I had the query critiqued here and took one that met overall approval, and that's the one what got the bite. But I just thought it'd be good to know when to go back to the critiquing process again with it.

kaitie
01-08-2013, 06:14 AM
Actually, you're doing pretty well. Sadly, you need to query more than 15 to know, but we usually say that a 10% request rate is doing pretty well. It's hard to know if you're within that range or not, but having one out of fifteen isn't bad.

It also depends on other various factors. Are all the agents you're querying people who you think are super awesome perfect fits, or are you being a little more lenient with your decision of who to send to? Does the book fall into an unusual genre or niche? Does it fall outside of normal parameters (too long, too short)? All those things can influence it, too, besides just how good your letter is.

I'd say not to panic yet, though. If you send twenty or thirty and still have only one request, then that's not a very good sign.

ETA to add: Also, are you including sample pages? I've found that my request rate was higher when I included my first five pages.

Luzoni
01-08-2013, 06:32 AM
I follow the agents' guidelines and many of them have asked for synopses and pages, the vast majority I'd say. So not sure what to make of that.

I've been submitting those who take Sci-fi, or even better, YA SF because the characters in the novel are very young and in critiques here it was suggested that pitching it YA might be suitable. The topic is very adult though, so it'd be a gritty YA and that might turn some agents off (human trafficking, exploitation, forced prostitution of young teens). The one agent who bit on it has an interest in medicine, I think, and the novel has a focus on scientific experiments (think Secret of NIMH-like).

Because of the topic I try to pitch to women who take SF, but I'm not sure how good I am at ID'ing how suited each is. :Shrug:

I haven't given up on this query yet. Just sent two more out. One of them maybe a great fit.

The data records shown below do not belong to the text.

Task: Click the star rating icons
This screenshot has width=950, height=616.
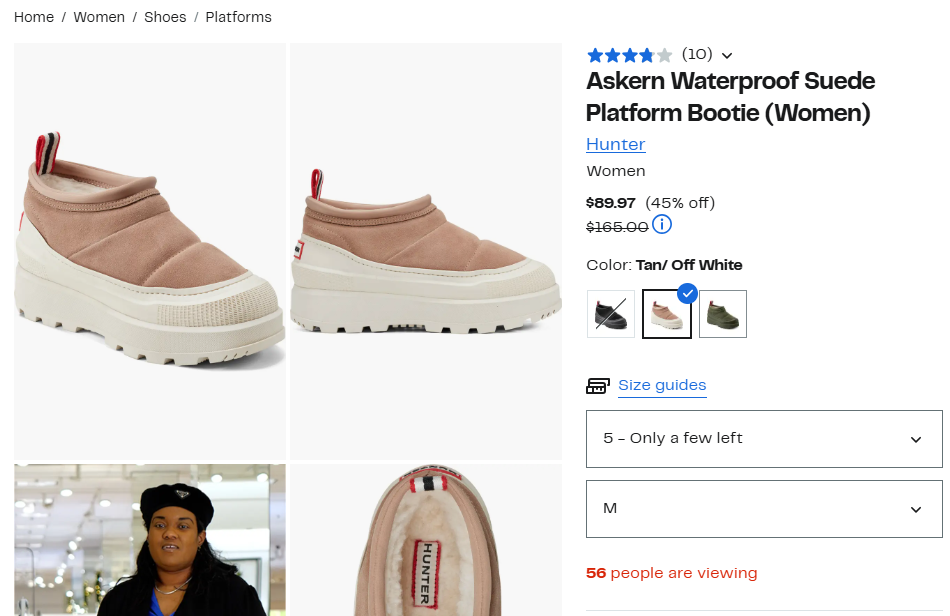Action: point(629,55)
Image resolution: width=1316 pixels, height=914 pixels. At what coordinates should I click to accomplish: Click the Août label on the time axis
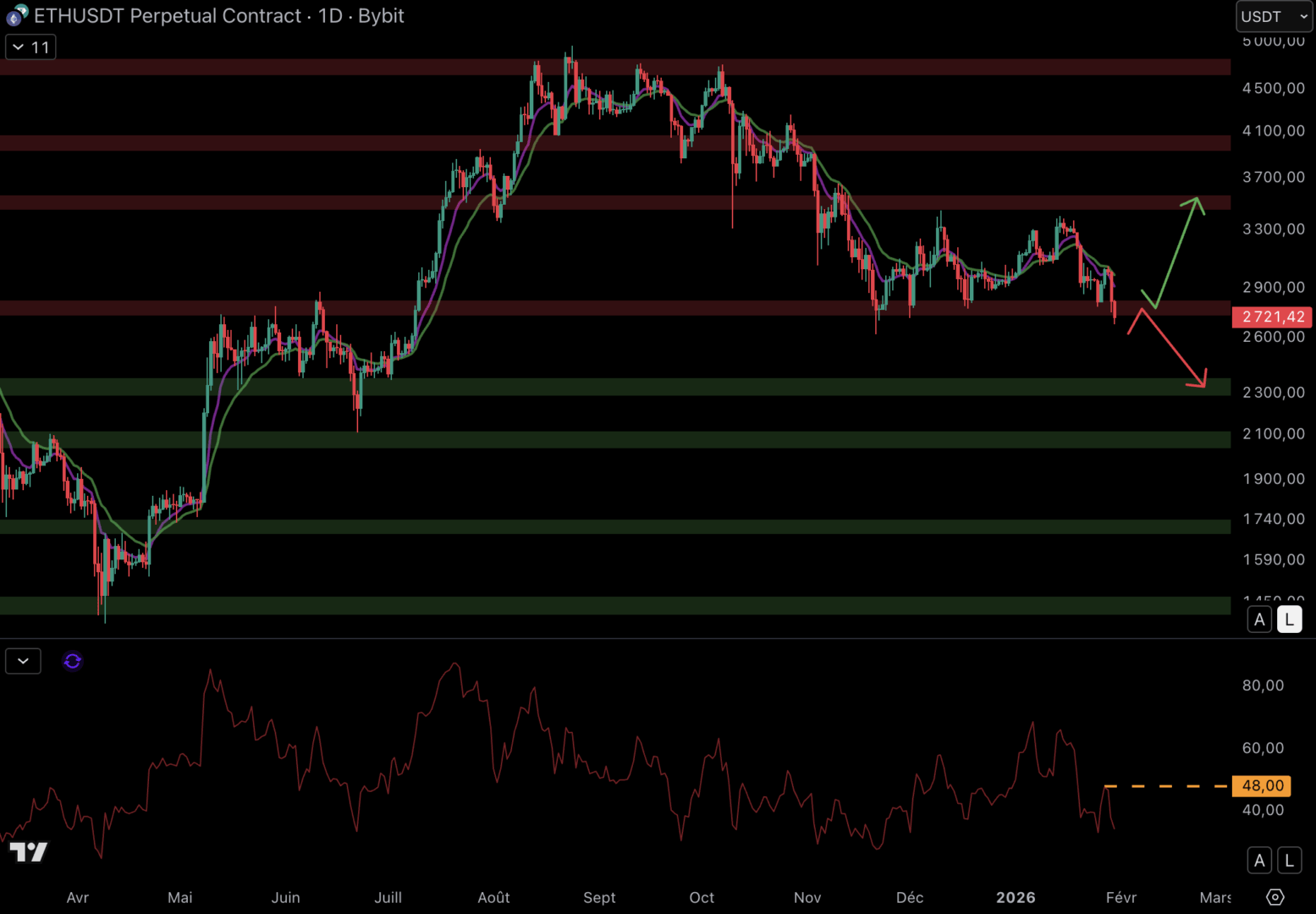(x=493, y=897)
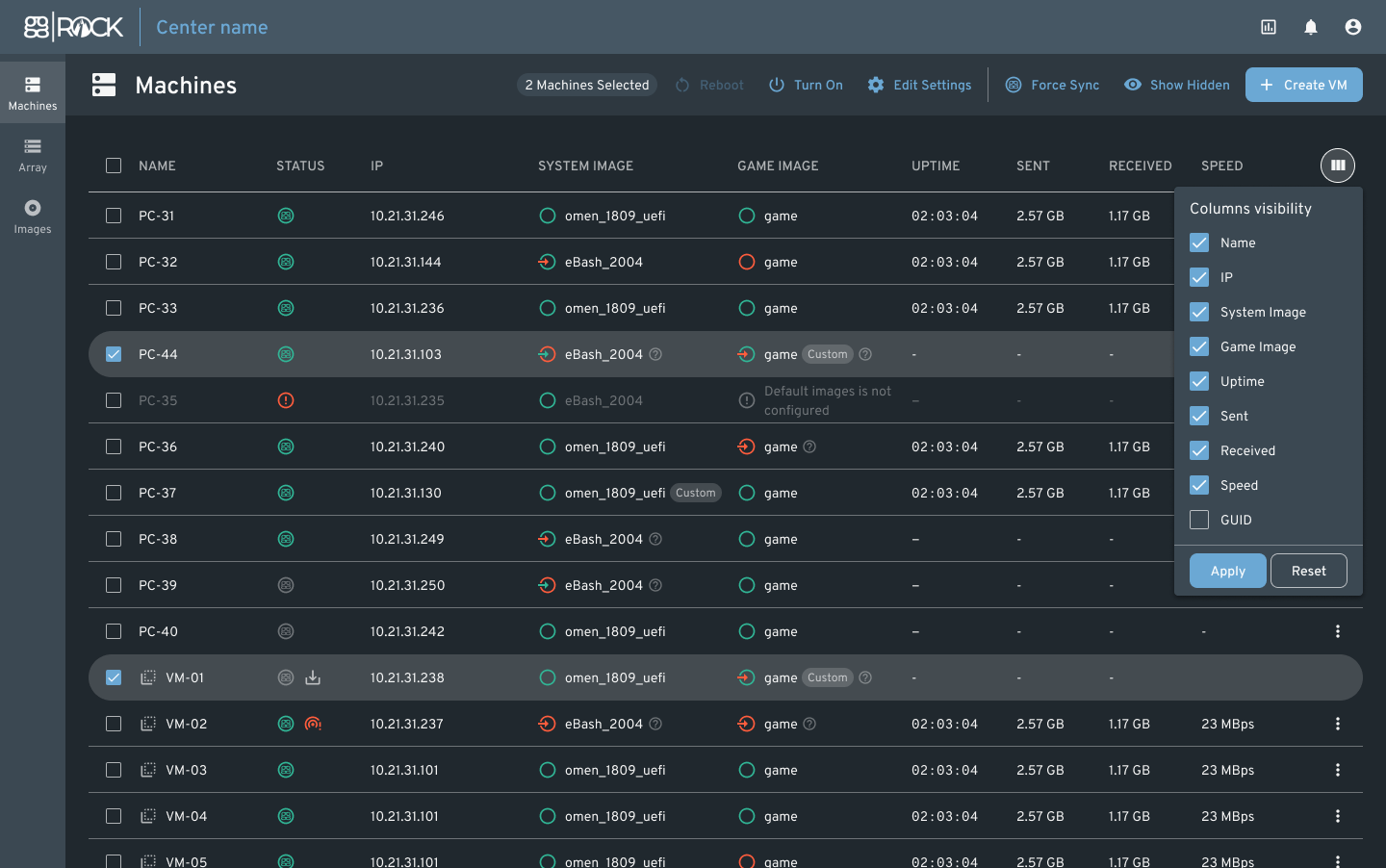Click the broadcast status icon on VM-02
Viewport: 1386px width, 868px height.
tap(313, 724)
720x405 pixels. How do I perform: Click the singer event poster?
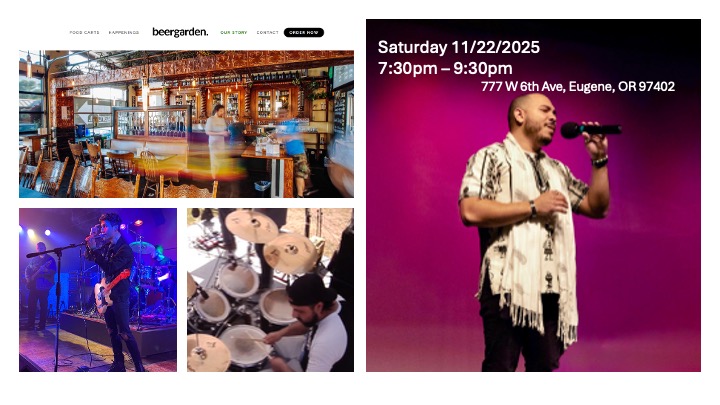[x=533, y=195]
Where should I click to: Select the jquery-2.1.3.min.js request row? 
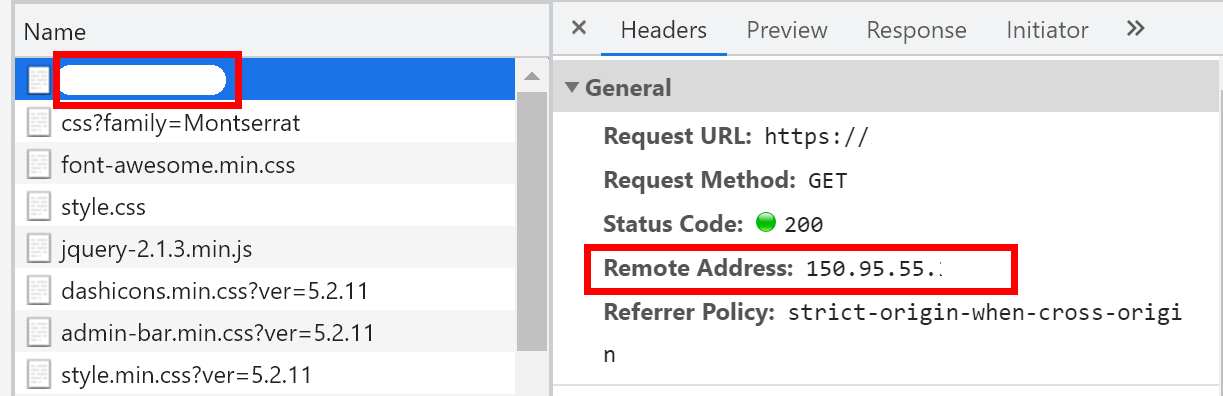point(266,249)
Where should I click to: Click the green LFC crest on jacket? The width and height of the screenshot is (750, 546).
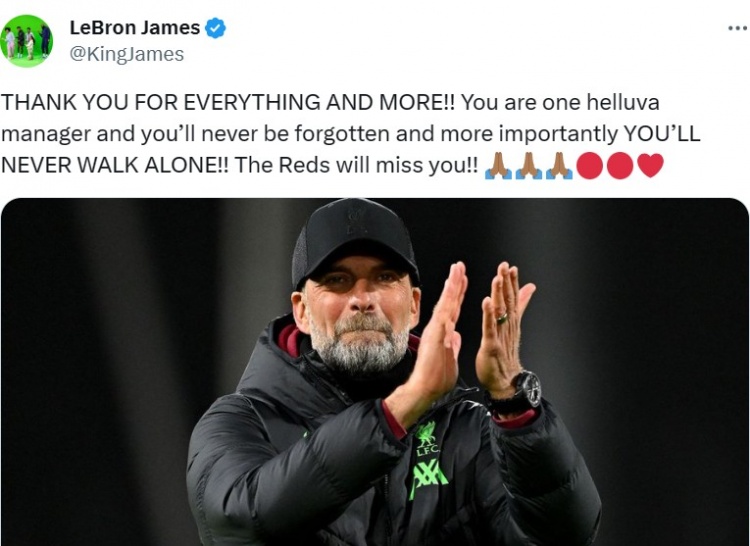426,438
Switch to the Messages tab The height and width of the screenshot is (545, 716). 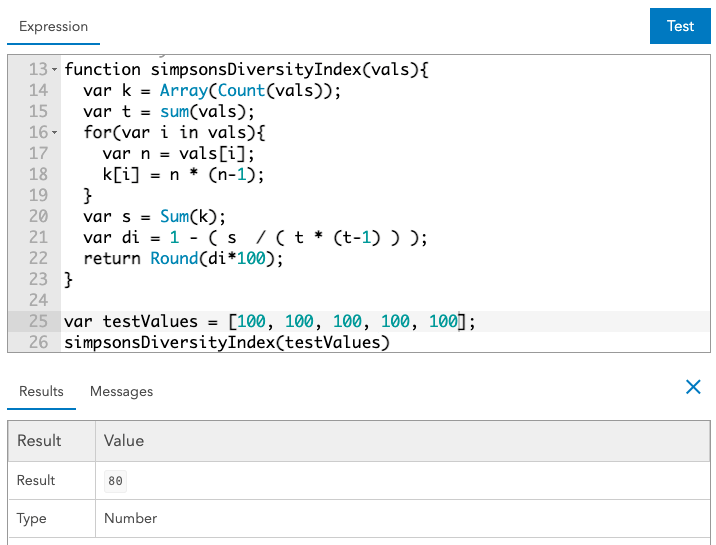coord(121,391)

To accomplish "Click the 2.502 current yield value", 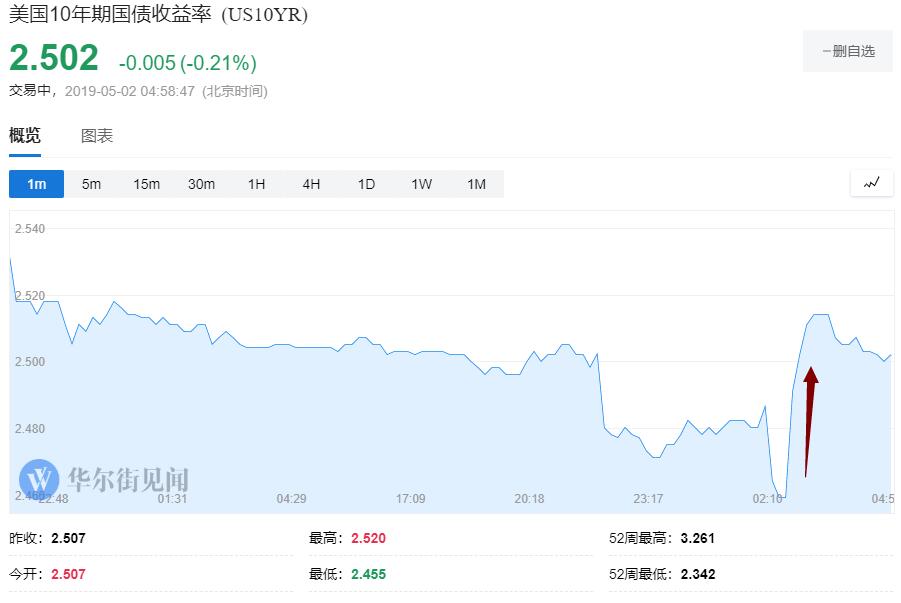I will click(54, 58).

She likes dystopian and dark YA as well as SF. Sounds good to me! But I've had agents who I thought were a great fit reject me before so I'm not holding much hope.

Fantasmac
01-08-2013, 06:46 AM
Just speaking personally, if I was only getting a query return rate of one out of fifteen, I would also be concerned. It might be that these particular agents might just have low request rates overall and that's something you can check with a site like querytracker. Or it could be that your query isn't presenting itself the way you want it to.

"human trafficking, exploitation, forced prostitution of young teens" --- this might also be your problem. Agents are people, too. Some of them might not want to represent books that include certain topics, simply because they find them distasteful or difficult to handle well.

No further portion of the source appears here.